Opponents say the Code risks making ordinary life harder and more humiliating for trans people, especially in older buildings where there may be no realistic third option. They argue that a legal answer written neatly in Whitehall may land messily in a small leisure centre, a village hall, a cramped NHS building or a charity office with one corridor and limited space.

The Code does recognise that problem. It says providers should consider alternatives such as mixed-sex services, individual facilities or other arrangements. For toilets, it says it is “very unlikely” to be proportionate to leave a trans person with no service they are allowed to use.

So this is not a simple story of one side being reasonable and the other being wicked. Women have rights. Trans people have rights. Public bodies have duties. Staff and volunteers need workable rules. And local residents deserve something better than slogans thrown across a legal minefield.

That is why Mr Vaughan’s signature matters.

The Early Day Motion he signed says only that the draft Code laid before the House on 21 May 2026 “be disapproved”. Parliament records him as signing on 2 June 2026.

If successful, the motion would not rewrite the Equality Act. It would not overturn the Supreme Court. It would not make the legal problem disappear. It would seek to stop this particular statutory Code becoming the guidance that courts, tribunals, councils, charities and service providers would have to take into account where relevant.

For most MPs, that would already require explanation. For Tony Vaughan KC, it requires an especially clear one.

Mr Vaughan is not only Folkestone & Hythe’s MP. His chambers profile describes him as a King’s Counsel, called to the Bar in 2006, with expertise in public law, human rights and equality law. It also says he is on the EHRC panel of specialist counsel.

None of that means he must support the EHRC Code. It does not mean he has done anything improper by signing the motion. Lawyers are allowed to disagree. MPs are elected to take positions.

But it does mean constituents are entitled to ask sharper questions.

Does Mr Vaughan say the EHRC has misread the Supreme Court judgment? Does he say the draft Code goes further than the law requires? Does he say it is unworkable for local public bodies and service providers? Does he say it fails to protect trans people adequately? Or does he believe Parliament should now revisit the Equality Act itself?

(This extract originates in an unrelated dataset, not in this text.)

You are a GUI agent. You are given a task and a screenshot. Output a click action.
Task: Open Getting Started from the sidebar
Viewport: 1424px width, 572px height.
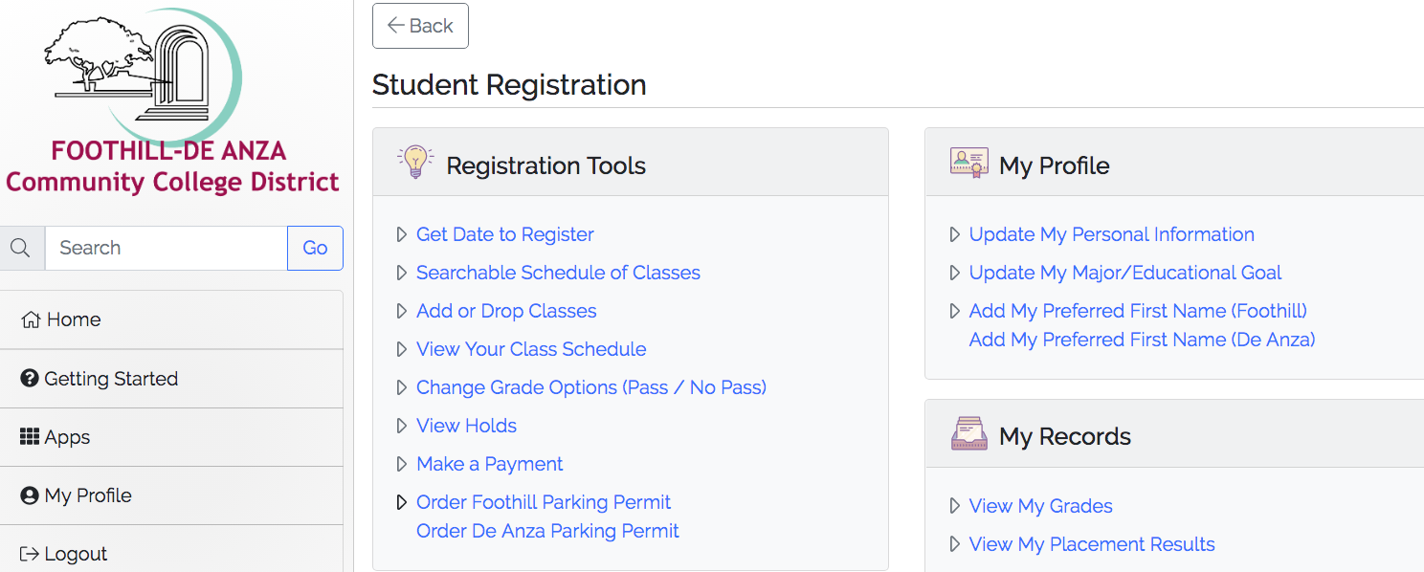click(x=109, y=378)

Those are not hostile questions. They are the ordinary questions that follow when a legally expert MP signs a motion on a sensitive legal issue affecting women’s spaces, trans people’s access to services, and the duties of public bodies.

This matters locally because Folkestone & Hythe is full of the places the Code is about: leisure facilities, schools, community venues, council buildings, NHS settings, charities, clubs, toilets and changing areas. The people affected will not be arguing theory. They will be using services, running services, or trying to keep them lawful.

An Early Day Motion is public, but only in the Westminster sense: visible if you already know where to look. Most people in Folkestone, Hythe, Cheriton, Sandgate, Hawkinge, Lydd, New Romney and the Marsh are not spending their evenings browsing parliamentary motion registers. Fair enough. Life is short.

So if our MP signs a motion to block statutory equality guidance on a subject this sensitive, the local explanation should not have to be excavated. It should be given plainly.

The issue is not whether Mr Vaughan is allowed to take a view. Of course he is. The issue is whether constituents have been told clearly what that view means.

Because “reject the Code” is not, on its own, an answer.

It is the start of the question.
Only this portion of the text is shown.